_HOW TO COMPLETE THIS TASK_: Show the lines of the material that contain the word "lock".

BEGIN STUDY MATERIAL

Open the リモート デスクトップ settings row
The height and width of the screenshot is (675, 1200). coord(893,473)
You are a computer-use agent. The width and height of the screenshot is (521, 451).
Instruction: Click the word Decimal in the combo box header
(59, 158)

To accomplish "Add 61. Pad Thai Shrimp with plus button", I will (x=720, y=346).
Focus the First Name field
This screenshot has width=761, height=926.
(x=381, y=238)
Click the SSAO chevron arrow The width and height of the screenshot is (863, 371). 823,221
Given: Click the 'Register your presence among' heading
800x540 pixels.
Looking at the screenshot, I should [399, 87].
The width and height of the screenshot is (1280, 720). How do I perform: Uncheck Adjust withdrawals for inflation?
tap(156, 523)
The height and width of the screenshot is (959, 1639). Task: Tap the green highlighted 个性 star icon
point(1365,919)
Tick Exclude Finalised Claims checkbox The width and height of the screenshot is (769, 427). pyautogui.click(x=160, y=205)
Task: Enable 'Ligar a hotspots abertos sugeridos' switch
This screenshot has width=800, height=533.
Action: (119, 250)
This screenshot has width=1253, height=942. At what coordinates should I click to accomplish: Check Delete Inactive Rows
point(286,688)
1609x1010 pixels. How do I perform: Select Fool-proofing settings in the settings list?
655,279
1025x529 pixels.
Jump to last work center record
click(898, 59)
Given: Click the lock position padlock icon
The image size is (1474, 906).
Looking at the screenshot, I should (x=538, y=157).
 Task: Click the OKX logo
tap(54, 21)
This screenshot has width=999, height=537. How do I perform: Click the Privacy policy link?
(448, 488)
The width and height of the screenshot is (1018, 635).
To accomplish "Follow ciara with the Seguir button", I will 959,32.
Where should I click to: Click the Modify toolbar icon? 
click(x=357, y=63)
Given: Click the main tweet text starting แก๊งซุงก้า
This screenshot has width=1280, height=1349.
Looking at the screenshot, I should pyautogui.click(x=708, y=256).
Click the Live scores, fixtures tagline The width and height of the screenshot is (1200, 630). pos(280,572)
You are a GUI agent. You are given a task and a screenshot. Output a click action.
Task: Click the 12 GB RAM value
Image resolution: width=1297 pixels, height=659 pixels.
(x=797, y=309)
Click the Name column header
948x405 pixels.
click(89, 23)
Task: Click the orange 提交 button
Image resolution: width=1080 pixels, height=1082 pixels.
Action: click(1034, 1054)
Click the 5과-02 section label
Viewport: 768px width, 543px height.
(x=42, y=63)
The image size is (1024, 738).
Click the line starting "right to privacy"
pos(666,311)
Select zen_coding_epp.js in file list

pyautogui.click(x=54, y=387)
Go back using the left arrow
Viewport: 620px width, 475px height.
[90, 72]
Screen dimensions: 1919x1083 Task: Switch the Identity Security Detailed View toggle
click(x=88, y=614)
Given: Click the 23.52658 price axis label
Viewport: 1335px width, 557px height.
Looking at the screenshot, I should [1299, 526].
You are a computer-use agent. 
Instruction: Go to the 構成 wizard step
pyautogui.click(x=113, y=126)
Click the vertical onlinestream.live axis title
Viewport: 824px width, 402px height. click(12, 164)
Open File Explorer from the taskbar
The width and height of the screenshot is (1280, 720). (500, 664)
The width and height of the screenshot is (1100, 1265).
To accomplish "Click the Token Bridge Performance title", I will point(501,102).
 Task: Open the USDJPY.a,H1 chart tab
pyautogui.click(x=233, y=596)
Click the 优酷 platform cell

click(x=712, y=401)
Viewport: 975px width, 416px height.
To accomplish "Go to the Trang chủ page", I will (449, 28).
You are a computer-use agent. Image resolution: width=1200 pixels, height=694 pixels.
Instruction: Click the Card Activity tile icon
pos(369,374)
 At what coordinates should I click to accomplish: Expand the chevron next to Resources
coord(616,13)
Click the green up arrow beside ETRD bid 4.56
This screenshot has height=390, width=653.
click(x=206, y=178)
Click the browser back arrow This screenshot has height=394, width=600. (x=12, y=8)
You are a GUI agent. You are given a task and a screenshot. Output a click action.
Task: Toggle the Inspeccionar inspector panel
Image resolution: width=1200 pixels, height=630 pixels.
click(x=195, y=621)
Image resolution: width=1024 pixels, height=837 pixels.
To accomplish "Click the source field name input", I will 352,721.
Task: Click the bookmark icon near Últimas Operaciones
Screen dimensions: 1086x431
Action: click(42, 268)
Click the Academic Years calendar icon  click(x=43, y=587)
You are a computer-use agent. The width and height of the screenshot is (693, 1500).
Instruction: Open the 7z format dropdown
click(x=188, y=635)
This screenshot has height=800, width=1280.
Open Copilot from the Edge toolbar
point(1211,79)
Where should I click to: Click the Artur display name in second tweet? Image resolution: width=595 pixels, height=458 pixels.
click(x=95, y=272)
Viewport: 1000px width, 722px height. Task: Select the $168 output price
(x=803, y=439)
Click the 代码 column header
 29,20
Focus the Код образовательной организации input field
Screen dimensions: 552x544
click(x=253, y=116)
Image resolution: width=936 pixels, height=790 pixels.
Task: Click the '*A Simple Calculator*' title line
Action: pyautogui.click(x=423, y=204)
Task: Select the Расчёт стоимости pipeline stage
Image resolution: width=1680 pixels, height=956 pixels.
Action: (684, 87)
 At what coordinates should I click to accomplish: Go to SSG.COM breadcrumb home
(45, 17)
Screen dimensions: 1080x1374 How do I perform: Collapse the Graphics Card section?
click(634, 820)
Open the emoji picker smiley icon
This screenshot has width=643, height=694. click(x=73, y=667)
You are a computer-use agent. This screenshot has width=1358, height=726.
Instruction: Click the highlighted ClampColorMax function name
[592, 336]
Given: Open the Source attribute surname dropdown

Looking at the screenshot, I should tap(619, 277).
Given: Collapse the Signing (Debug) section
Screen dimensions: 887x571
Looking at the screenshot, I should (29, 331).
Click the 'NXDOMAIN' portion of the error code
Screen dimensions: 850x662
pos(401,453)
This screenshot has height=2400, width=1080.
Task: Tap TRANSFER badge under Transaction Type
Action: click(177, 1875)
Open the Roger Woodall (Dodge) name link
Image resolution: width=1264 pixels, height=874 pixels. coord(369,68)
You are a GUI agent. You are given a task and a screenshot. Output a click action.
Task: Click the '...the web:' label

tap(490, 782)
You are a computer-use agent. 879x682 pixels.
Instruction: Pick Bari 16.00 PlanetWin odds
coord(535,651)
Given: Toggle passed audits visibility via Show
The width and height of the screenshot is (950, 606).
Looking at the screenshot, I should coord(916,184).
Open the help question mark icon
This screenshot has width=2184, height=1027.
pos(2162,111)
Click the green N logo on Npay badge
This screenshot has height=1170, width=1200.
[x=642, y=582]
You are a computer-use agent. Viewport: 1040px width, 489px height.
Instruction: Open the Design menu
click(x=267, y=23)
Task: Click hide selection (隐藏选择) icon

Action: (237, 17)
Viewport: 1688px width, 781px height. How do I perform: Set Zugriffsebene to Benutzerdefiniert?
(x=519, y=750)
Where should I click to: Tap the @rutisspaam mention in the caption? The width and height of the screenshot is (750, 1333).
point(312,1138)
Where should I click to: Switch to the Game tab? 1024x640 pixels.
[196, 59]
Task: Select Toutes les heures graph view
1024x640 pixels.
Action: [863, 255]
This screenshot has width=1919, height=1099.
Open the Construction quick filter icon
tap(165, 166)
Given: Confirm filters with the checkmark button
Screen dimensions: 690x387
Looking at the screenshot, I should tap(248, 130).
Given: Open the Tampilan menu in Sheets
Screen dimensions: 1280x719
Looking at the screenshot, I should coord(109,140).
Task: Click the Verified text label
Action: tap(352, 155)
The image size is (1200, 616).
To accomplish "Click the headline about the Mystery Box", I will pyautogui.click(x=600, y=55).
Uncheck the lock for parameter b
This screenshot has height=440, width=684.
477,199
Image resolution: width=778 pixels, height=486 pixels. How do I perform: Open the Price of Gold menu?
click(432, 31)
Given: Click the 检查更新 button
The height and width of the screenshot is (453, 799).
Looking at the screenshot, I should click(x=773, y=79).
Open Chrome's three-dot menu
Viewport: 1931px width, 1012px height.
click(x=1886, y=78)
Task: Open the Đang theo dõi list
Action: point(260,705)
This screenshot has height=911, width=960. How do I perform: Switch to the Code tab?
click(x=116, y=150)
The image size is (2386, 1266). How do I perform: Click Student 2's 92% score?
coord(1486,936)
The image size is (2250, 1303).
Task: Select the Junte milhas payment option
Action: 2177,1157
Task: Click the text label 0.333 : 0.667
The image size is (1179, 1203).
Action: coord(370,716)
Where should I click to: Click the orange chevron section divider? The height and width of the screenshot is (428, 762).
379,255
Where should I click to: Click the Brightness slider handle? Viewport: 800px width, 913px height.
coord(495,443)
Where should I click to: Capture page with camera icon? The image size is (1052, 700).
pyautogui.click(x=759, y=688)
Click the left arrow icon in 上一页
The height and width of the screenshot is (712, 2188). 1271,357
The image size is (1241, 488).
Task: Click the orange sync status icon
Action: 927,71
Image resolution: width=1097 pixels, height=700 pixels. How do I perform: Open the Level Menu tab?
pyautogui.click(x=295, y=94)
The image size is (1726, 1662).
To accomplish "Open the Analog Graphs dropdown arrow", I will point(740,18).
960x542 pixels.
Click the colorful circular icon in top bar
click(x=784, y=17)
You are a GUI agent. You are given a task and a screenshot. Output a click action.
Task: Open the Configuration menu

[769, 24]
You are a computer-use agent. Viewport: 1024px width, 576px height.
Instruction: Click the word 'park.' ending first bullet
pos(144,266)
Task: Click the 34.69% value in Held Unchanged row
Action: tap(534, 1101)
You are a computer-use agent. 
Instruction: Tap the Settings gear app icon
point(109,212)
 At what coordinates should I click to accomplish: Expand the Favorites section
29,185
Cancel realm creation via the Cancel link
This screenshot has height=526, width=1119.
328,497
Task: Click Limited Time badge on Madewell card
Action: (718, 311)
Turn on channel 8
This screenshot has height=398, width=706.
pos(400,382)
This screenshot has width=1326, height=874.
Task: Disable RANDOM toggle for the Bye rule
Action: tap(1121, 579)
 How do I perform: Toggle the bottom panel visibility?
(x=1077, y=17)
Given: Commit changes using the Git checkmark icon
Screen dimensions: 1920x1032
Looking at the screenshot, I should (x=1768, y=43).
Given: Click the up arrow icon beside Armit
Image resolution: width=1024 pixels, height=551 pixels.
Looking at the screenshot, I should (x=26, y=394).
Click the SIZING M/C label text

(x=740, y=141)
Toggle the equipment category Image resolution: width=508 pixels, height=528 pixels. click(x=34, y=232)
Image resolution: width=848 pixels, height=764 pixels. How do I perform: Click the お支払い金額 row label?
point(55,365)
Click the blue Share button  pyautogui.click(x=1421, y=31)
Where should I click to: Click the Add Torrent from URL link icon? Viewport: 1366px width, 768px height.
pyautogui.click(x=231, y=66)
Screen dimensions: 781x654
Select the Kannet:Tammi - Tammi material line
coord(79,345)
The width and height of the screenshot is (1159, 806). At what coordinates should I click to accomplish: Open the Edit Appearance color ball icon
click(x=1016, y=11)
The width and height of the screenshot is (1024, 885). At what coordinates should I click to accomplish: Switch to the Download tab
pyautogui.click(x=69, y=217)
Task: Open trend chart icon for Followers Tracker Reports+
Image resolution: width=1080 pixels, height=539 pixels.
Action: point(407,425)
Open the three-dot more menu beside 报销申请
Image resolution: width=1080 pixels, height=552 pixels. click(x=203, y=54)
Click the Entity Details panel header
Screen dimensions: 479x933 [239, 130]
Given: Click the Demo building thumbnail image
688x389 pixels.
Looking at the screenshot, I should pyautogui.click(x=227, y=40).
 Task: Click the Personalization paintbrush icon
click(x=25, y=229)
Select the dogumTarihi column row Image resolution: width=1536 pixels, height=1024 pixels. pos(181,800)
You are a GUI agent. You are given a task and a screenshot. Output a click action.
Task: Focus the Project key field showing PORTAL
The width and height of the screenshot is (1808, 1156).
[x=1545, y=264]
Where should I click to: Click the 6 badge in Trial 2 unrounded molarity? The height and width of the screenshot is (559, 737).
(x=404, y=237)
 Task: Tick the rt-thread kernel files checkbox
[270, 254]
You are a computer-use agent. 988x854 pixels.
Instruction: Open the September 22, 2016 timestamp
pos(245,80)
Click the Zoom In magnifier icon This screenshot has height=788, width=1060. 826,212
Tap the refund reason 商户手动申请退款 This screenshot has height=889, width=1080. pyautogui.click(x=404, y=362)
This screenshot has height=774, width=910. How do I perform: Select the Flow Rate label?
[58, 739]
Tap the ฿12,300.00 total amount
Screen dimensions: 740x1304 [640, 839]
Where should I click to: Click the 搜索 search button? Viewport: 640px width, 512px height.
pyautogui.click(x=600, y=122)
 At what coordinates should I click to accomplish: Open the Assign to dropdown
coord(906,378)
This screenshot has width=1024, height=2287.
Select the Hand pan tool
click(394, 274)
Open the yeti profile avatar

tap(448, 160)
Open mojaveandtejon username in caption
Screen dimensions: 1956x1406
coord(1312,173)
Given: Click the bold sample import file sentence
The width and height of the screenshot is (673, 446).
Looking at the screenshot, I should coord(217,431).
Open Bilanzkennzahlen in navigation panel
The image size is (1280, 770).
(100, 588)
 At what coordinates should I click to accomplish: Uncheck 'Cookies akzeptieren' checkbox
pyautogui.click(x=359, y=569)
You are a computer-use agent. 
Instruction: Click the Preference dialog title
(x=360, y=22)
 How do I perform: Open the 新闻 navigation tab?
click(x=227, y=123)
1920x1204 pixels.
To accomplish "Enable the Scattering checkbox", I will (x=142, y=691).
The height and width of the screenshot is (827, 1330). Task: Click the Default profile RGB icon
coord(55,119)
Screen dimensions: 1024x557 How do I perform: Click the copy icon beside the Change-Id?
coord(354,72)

END STUDY MATERIAL

_TASK RESULT_:
Given: Click the lock position padlock icon
Uncheck the lock for parameter b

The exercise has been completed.